Does it change the interaction with the Member States? In what ways?

Does it change how program staff think about their work, their role or their priorities? Q11. To what extent would you say that evaluation is part of the World Bank organizational culture? in what ways? Follow-up:

Would you say that evaluation is part of the routine of the Bank's operation? Why or why not? Is that a good thing?

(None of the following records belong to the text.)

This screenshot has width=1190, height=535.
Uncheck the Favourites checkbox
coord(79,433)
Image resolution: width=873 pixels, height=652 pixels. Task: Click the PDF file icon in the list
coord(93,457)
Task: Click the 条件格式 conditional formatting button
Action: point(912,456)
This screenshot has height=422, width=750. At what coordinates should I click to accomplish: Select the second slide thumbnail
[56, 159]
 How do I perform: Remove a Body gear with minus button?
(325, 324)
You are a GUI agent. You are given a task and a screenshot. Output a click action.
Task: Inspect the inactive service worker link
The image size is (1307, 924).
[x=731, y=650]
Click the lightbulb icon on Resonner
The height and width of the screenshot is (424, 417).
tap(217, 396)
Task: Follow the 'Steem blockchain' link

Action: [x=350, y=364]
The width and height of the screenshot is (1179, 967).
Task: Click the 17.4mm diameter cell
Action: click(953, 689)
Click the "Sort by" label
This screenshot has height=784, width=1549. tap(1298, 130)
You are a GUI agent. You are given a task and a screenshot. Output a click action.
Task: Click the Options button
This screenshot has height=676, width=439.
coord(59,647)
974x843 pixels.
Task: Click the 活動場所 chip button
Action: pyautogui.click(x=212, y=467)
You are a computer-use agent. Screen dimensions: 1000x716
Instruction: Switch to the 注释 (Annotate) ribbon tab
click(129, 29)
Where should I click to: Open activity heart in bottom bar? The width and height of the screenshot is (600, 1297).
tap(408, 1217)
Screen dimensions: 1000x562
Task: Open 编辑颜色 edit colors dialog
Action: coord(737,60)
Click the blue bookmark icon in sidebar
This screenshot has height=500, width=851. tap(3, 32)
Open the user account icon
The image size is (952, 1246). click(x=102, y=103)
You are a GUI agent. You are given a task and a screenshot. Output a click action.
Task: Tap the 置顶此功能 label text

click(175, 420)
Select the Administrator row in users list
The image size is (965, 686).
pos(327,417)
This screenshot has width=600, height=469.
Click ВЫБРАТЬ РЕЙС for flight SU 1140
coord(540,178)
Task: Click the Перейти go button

Is the idea that projects need to be systematically evaluated taken for granted by the staff?

Is it sometimes challenged? In what circumstances? for what reasons?

Could you give me a specific example that illustrates your answer?

Topic 5: The specific role of the independent evaluation function Q12. What is the role of the Independent Evaluation Group (IEG) in the World Bank project-level evaluation system? Follow-up:

In what ways does IEG influence the evaluation process?

Does it impact top-level decisions of the Bank's Senior Management? Through what channel?

Does it impact the day-to-day operations of the Bank? Through what channel?

Q13. To what extent does IEG's influence extend beyond the World Bank? Through what channels? Topic 6: Overall judgment about evaluation within the Bank Q14. Overall, do you think that the increased emphasis on evaluation is a positive development for the Bank? Why? Why not? Q15. Any final thoughts or documents you think would be useful for my research?